The company has morphed its approach to “radical transparency” about COVID data into the My PruittHealth app. It allows family members to view their loved one’s real-time medical conditions, monitor their vitals and see their medications on a smartphone.
And a new feature will allow them to communicate directly with the administrator and facility staff. It’s a tool almost exclusively used by primary and acute care providers.
“We’re light years ahead of others, and we’ve had good adoption and it’s a great tool for our partners, as well to utilize and stay in touch with the organization,” Pruitt said.

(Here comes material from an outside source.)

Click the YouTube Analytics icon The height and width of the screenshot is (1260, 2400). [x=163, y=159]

Another COVID-inspired addition is PruittHealth’s own lab service. The first lab launched when nursing homes couldn’t get tests back quickly enough. Now about 60% of the company’s facilities are using Pruitt labs, with plans to move the rest into the system shortly.
As with its consulting arm, PruittHealth will then make those services available to non-Pruitt customers, creating an additional revenue stream. But already the lab is speeding up results and helping clinical teams reduce administrative time with results that feed directly into the EHR and help improve diagnoses and care quality.

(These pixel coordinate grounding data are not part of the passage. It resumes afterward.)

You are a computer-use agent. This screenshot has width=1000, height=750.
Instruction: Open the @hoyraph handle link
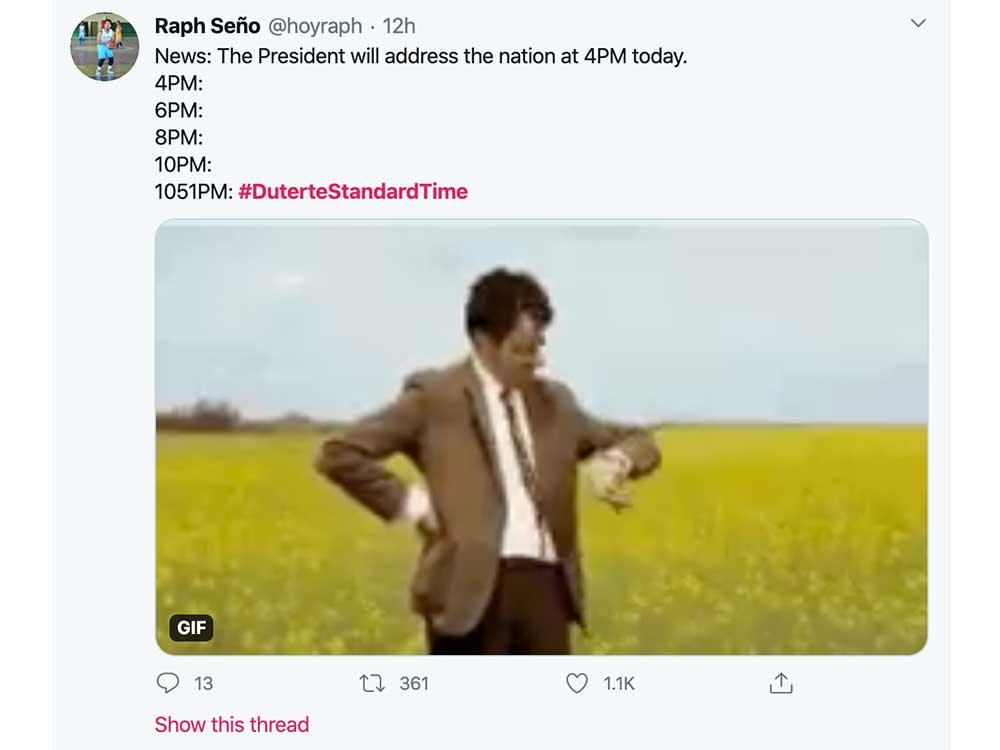(315, 26)
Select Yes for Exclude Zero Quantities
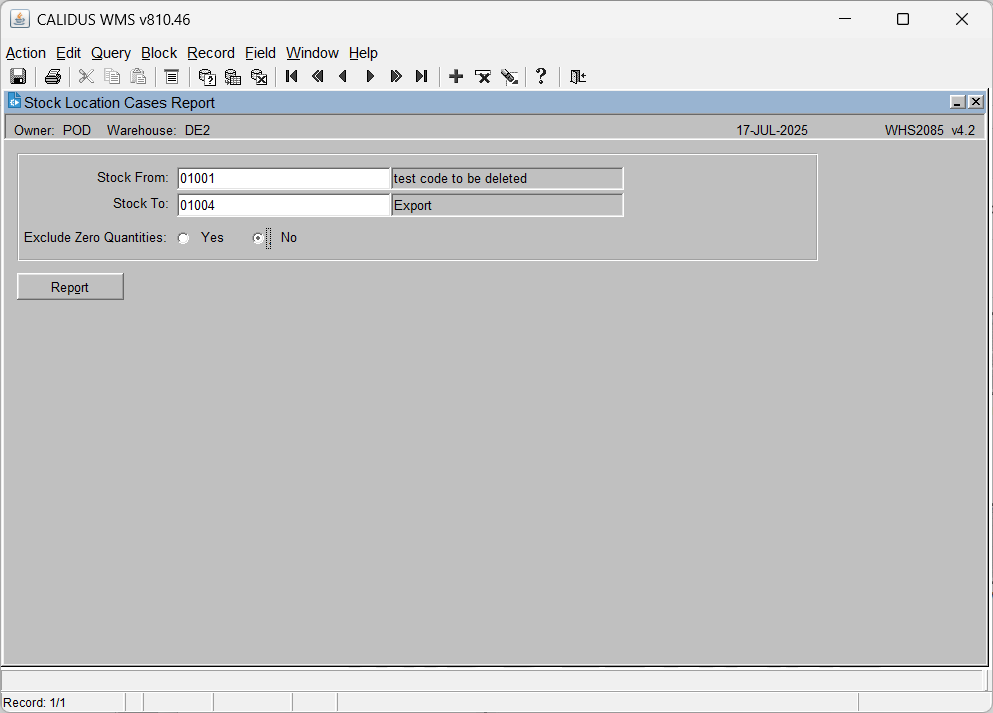Image resolution: width=993 pixels, height=713 pixels. click(x=184, y=238)
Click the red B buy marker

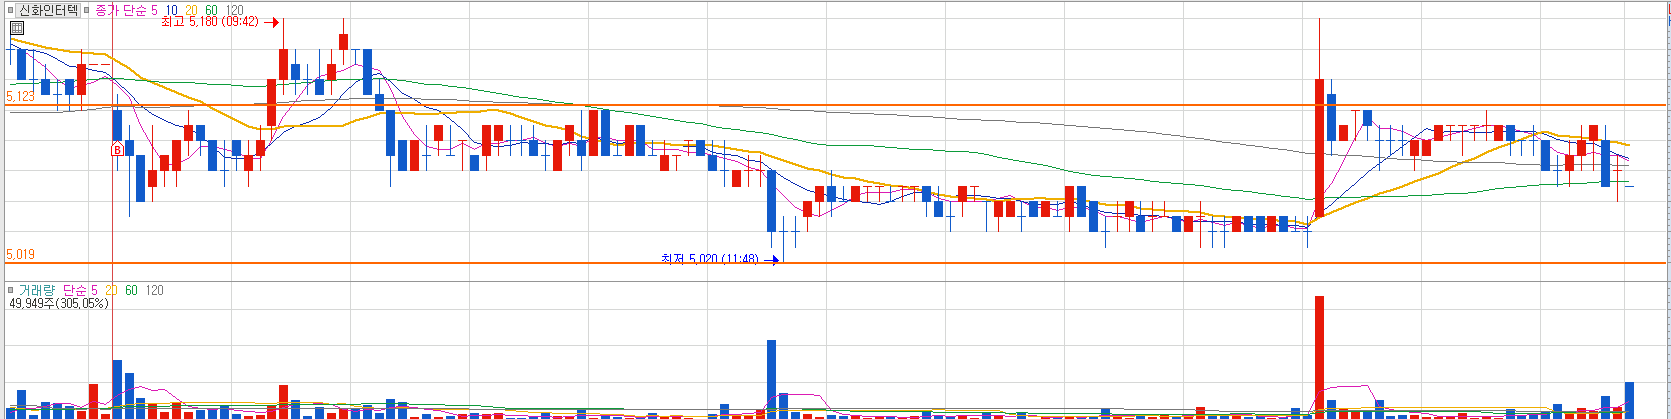point(117,150)
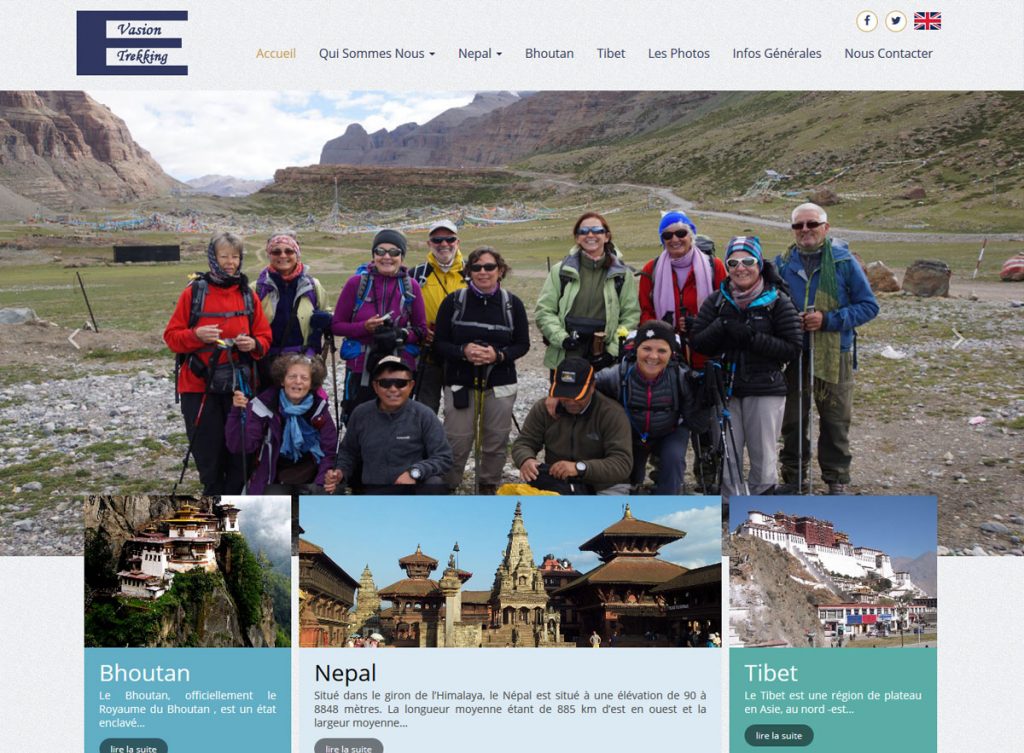
Task: Open the Bhoutan navigation link
Action: [x=549, y=54]
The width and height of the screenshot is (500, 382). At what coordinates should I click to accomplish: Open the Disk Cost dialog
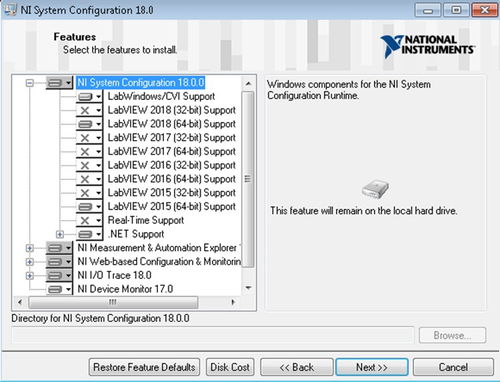click(230, 367)
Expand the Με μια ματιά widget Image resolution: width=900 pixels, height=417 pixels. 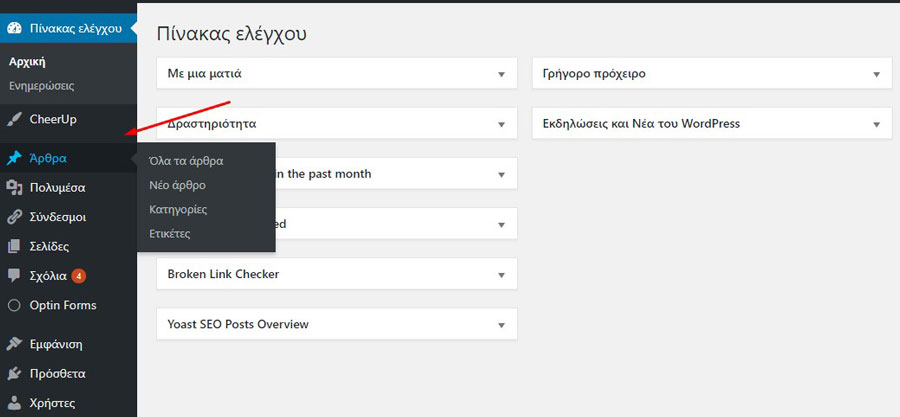(x=501, y=74)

Next up: PruittHealth is continuing its efforts to further integrate with acute partners,
including operating some post-acute beds for acute care partners.
“Our theory of owning the whole spectrum allows us to be nimble and move quickly to meet our referral sources’ needs. I also think that as we’re seeing some of these inexperienced operators coming to the market, it really highlights our ability to shine in the quality arena. Not only were we able to keep their quality outcomes for our key care partners, we’re able to streamline the process and then maximize their outcomes to make sure they’re not ending up back in the hospital,” Pruitt said.
“So we’re very bullish on the sector. It’s still going to take some time to recover. We’re hoping that the government doesn’t hit us with too big a blow, and that we can continue the positive momentum with our partners.”